How to Stay in Control When Orders Start Piling Up

When you get slammed with a few tickets, I’ve seen newbies freak out. Not because the food is hard, but because they don’t know what order to do things in. They end up freaking out because they’re trying to do everything at the same time, rather than identifying what needs to be started first. There’s a timeline for every dish that needs to be fired, with some things that need to be done ahead of time and others that can be done at the last minute. When you can see the timeline for a dish it makes things easy, but when you can’t it becomes overwhelming.

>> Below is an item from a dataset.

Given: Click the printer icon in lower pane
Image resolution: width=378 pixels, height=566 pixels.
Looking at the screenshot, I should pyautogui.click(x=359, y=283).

The first step is to understand which tasks are your anchors. These are the tasks that will dictate how long it takes to cook your meal. If you have a meat that needs to rest before slicing, or something that needs to be baked or roasted, or a grain that needs to be cooked while you wait, these things should be started first. It doesn’t hurt to wait until the end to sauté some quick-cooking veggies or finish a sauce. One thing you can try to help you do this is to write out the recipe for one dish and note which task, from beginning to end, takes the longest. Then try to imagine when you will do all of the other tasks in relation to when you have to complete this task. This will help you to start thinking about how tasks build on one another.

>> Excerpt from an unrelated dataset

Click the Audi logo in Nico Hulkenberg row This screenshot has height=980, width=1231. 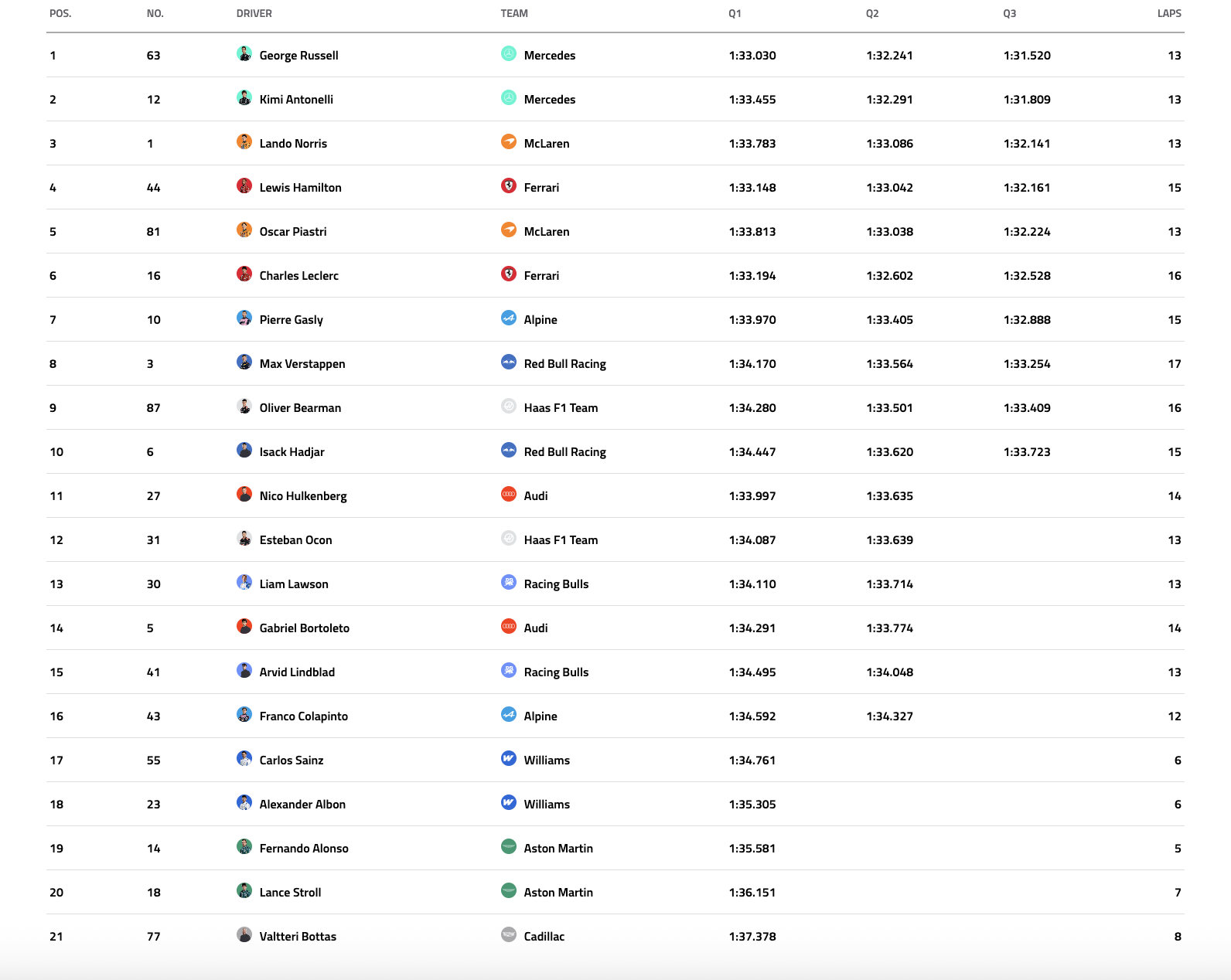click(508, 495)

What we often do wrong: We start over when it feels like dishes aren’t coming out fast enough. We turn up the heat, or change the order of items, or leave a pan to go do something else, only to end up with dishes that are half-cooked, or parts of dishes that are burnt. We fix this by choosing an order and sticking to it, and waiting for each step to finish. And if we make a mistake, we calmly make a correction instead of trying to correct for everything. Pacing ourselves fixes our timing much better than trying to do everything at once.

Communication with your station is just as important. If utensils, ingredients, or dishes are disorganized, it takes mental effort to focus on one of them. You should be able to see where everything is without much thought. This might only be a second here and there, but over the course of service, it adds up. Most veteran kitchen staff will clean and reorganize their station any time they have a short break.

Next, practice your timing. Take fifteen minutes and create a mock service. Pick two or three dishes and fire them in succession, as if you’ve received new tickets before you’ve finished the previous ones. Try to keep the dishes moving as fluidly as possible. Then go back and think about where you paused and which actions seemed to trip you up. The more you practice this exercise, the better your sense of timing will be, and the more service will feel not like a runaway train but a string of familiar actions.